• **Material to process**
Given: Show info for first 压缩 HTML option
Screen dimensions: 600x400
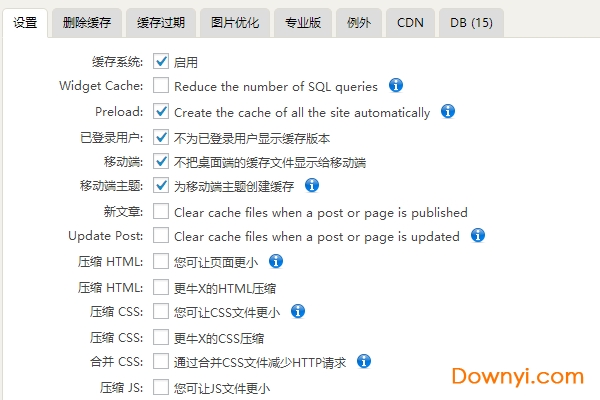Looking at the screenshot, I should pyautogui.click(x=276, y=261).
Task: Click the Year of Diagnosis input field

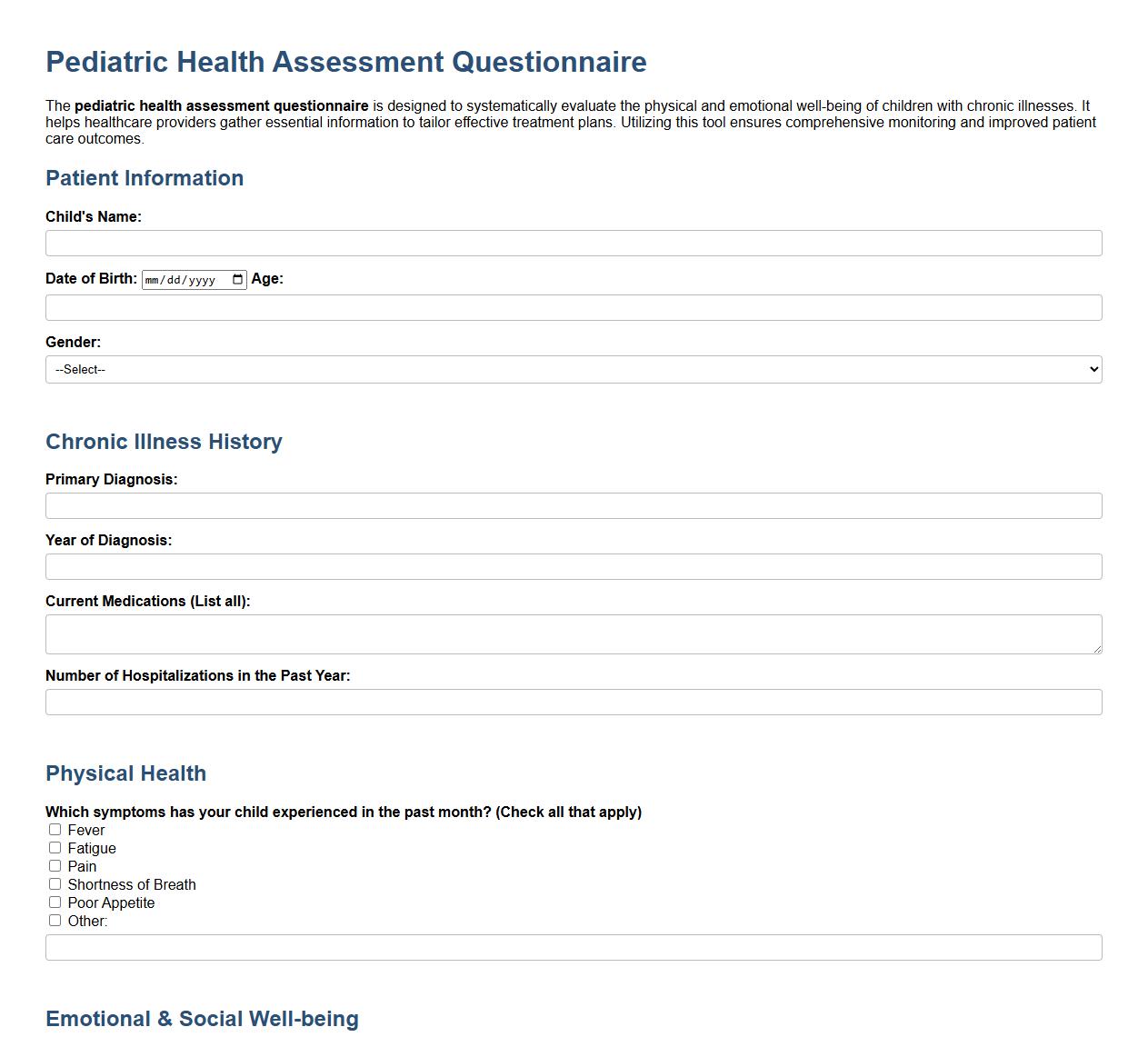Action: 573,566
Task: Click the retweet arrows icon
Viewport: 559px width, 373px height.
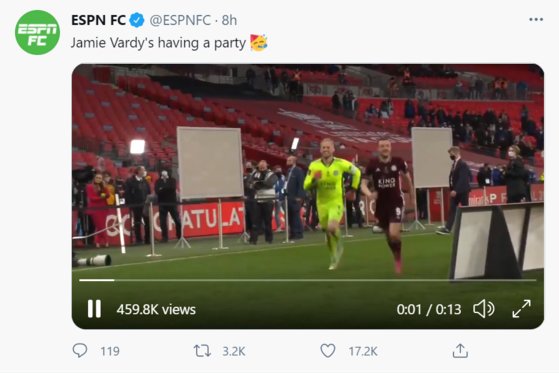Action: click(202, 351)
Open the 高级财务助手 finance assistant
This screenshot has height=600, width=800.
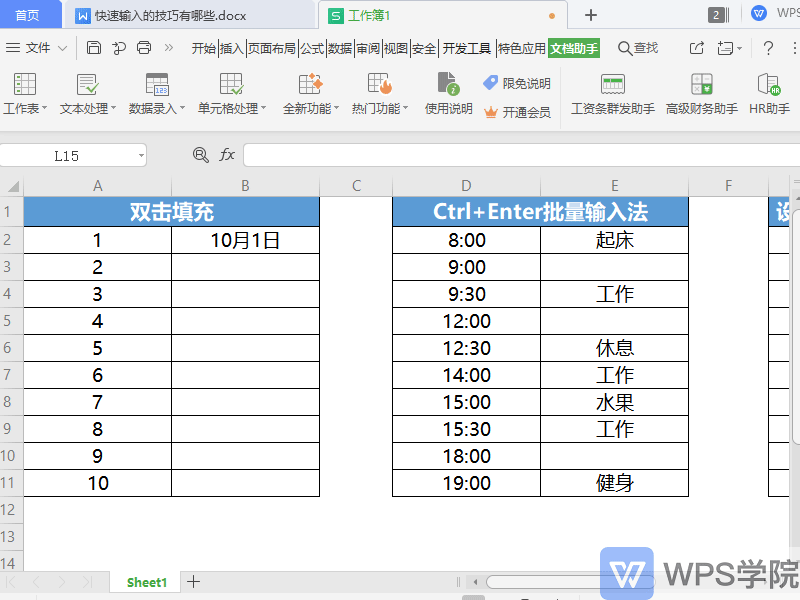click(701, 84)
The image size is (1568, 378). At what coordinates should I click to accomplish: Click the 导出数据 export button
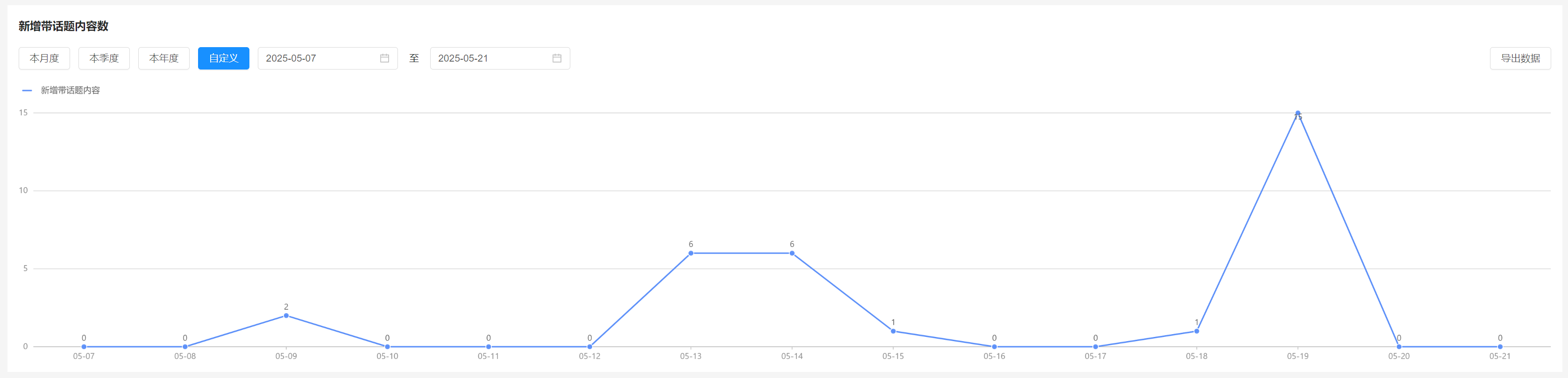coord(1519,58)
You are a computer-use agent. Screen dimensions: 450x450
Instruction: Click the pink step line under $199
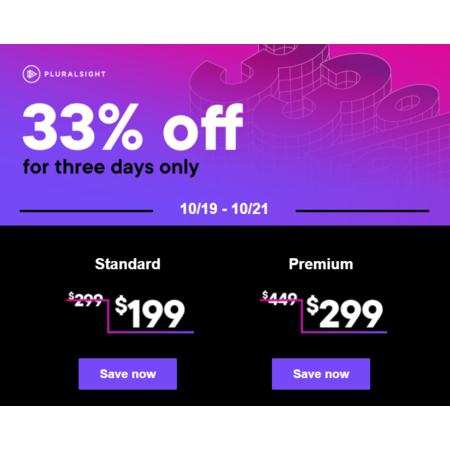[x=151, y=332]
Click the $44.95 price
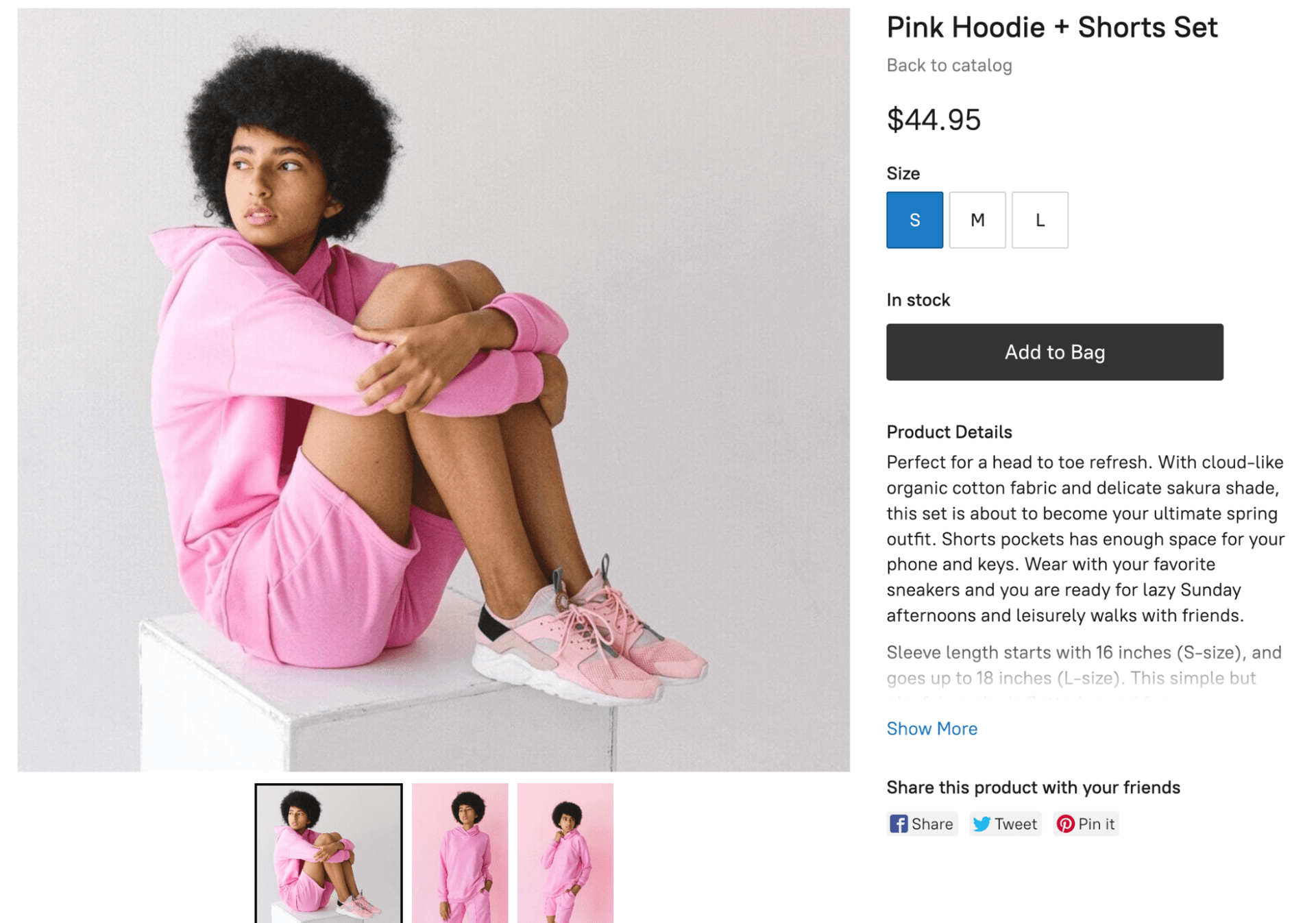The height and width of the screenshot is (923, 1316). (933, 120)
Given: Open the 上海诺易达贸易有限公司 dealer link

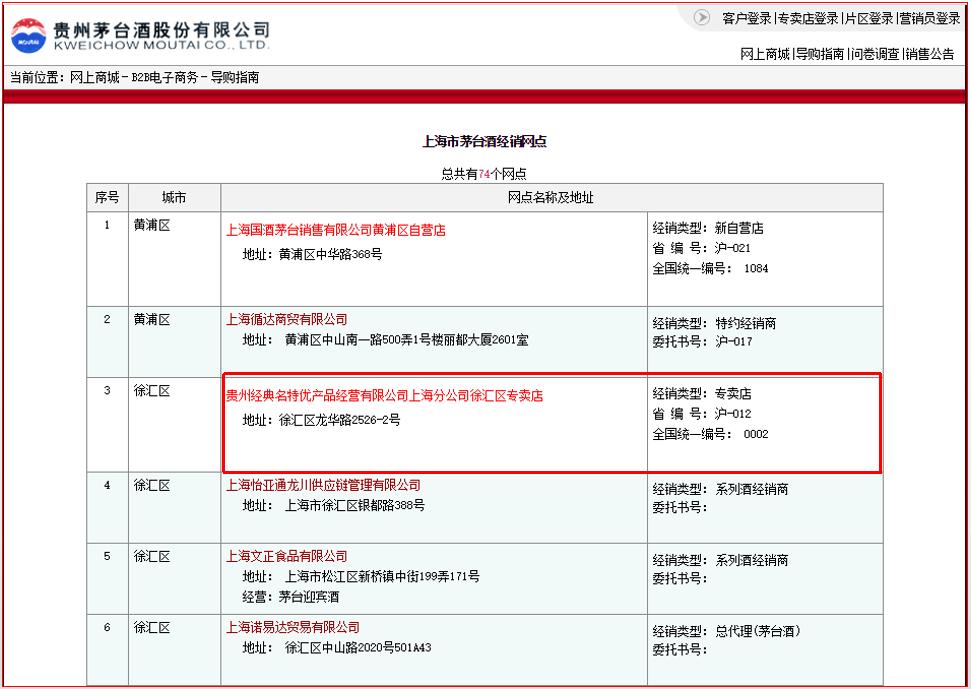Looking at the screenshot, I should coord(292,626).
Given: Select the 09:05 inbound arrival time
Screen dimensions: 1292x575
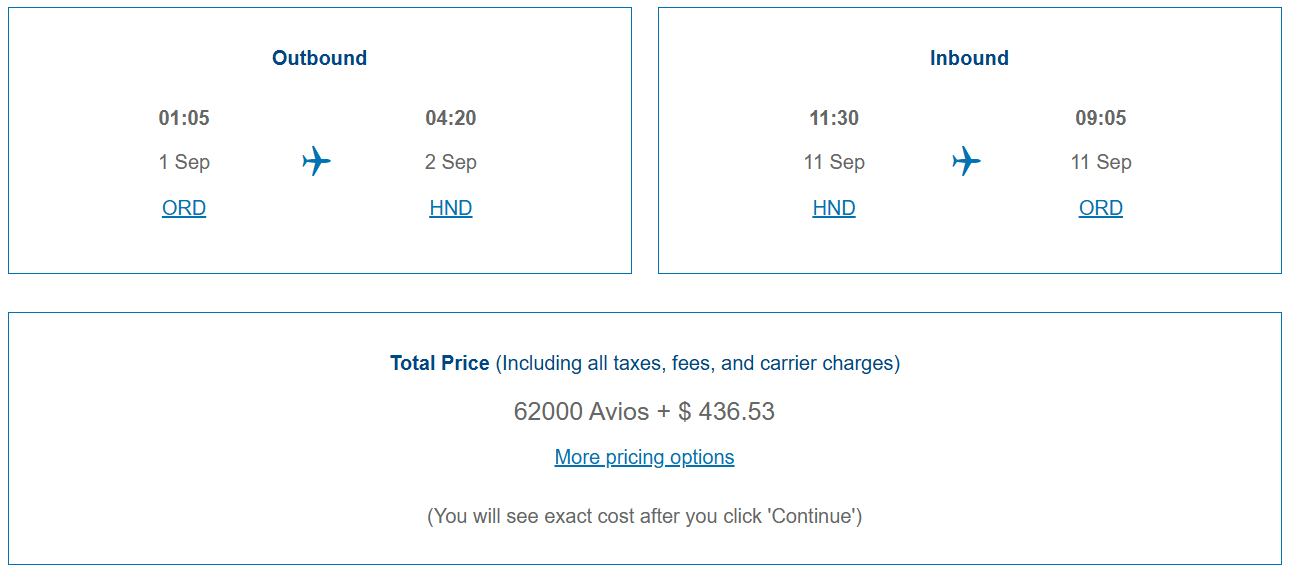Looking at the screenshot, I should click(1101, 118).
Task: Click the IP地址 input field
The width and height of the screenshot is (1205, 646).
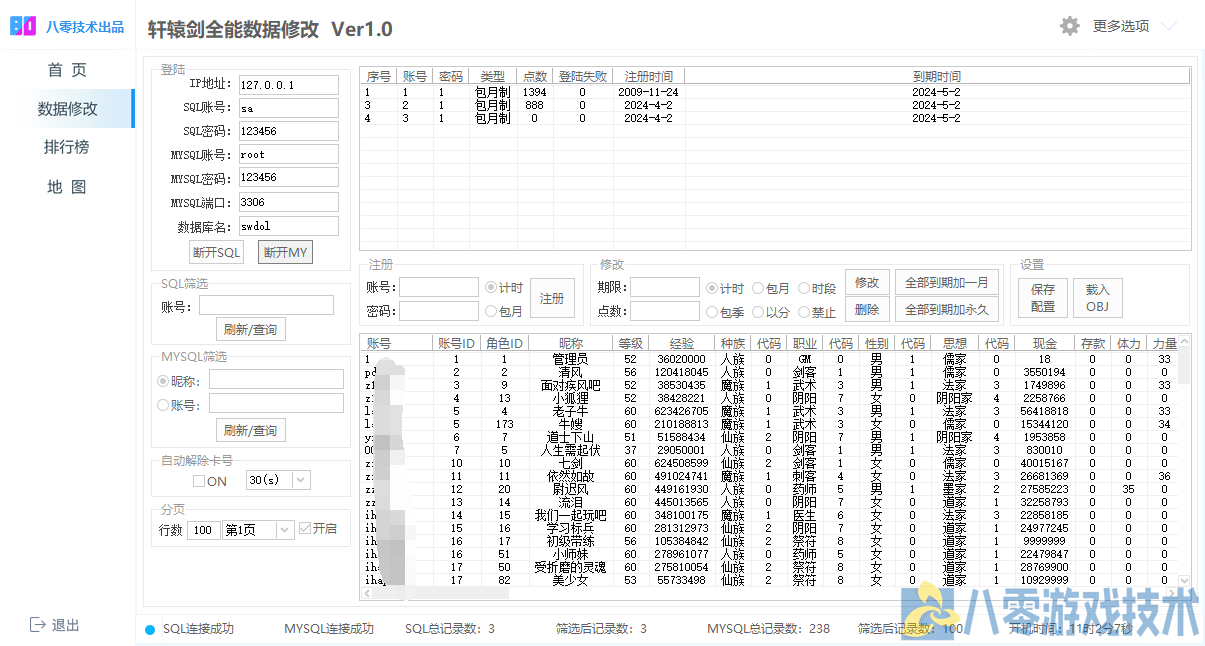Action: tap(288, 85)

• **What you will do**
Return exactly, with no pictures, each line from the one that contains "Instruction: Click the" through the end of the entries above, both ends included.

• **Solution**
Instruction: Click the pink step line under $199
[x=151, y=332]
Click the $44.95 price
The height and width of the screenshot is (923, 1316). (933, 120)
Given: Open the 上海诺易达贸易有限公司 dealer link

Looking at the screenshot, I should coord(292,626).
Given: Select the 09:05 inbound arrival time
Screen dimensions: 1292x575
Looking at the screenshot, I should click(1101, 118).
Task: Click the IP地址 input field
The width and height of the screenshot is (1205, 646).
Action: tap(288, 85)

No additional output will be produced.